10 de Abril 2007
Era un chico de ciudad. Vivía con su madre, una mujer inquieta que siempre había tenido la intención, y de alguna manera lo había logrado, trascender los cánones de su edad. Esto explica que a los cuarenta años vistiera faldas demasiado ajustadas y zapatos excesivamente altos.
Compartían un pequeño departamento en el pupo del centro, con pocas cosas y bastante espacio. Insuficiente luz y mucho silencio.
Él siempre fue un chico normal. Ni flaco, ni gordo, ni bajo, ni alto. Con pocas luces y ningún reflejo, tenia algunos amigos y ninguna inquietud.
Así transcurría su vida hasta el fatídico día en que por un grave error al que todavía no se le ha encontrado explicación ni causa, él, el chico más normal del mundo, se enfrentó con un libro.
Y digo “enfrentó” porque, como tantas otras veces en que volaban hojas sueltos de algún ejemplar desmembrado, su frente fue destino no de un borrador, esta vez, sino de un libro, enterito y todo.
Golpe certero que algo debe haberle desacomodado, porque así como cayó sobre sus piernas, lo empezó a leer y no paró más.
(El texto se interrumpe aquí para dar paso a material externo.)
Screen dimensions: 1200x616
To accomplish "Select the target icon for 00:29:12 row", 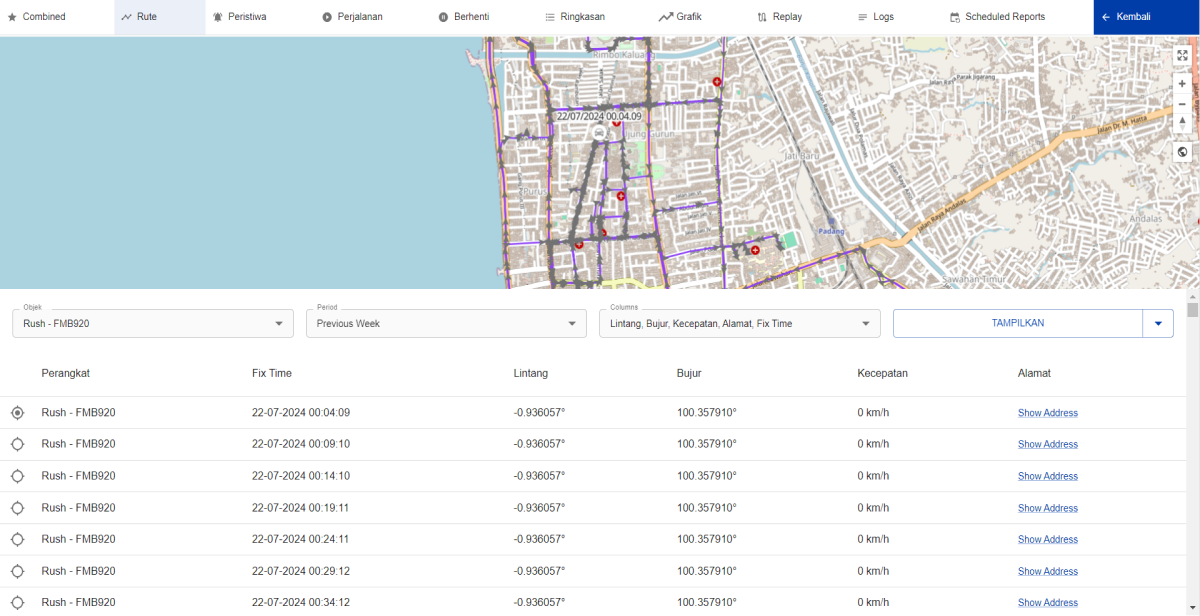I will 17,571.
Leía en el colegio, en clases, en los recreos, en el colectivo, mientras caminaba, cuando comía, antes de dormir, después de dormir y alguna que otra vez se encontró leyendo y soñando al mismo tiempo.
Su madre ya se había olvidado de cómo sonaba su voz. A sus preguntas él se limitaba a responder con su cabeza. De esta manera, ella tuvo que desarrollar una nueva cualidad: trasformar todas las preguntas para que pudieran ser respondidas con un si o un no.
Cansada y al borde de la desesperanza, la madre cayó. Y cayó profundo. Tropezó con un cuadrado mullido que, una vez descartado el gato, entendió que era uno de esos objetos que habían embrujado a su hijo. Y así como cayó en el medio del living la encontró él a la mañana. Leyendo.
Comentarios
Cuando era más pequeña no quería leer. Mi papá, para incentivarme, me tiró el Quijote versión de lujo con tapa dura por la cabeza.
Desde entonces no he parado de leer.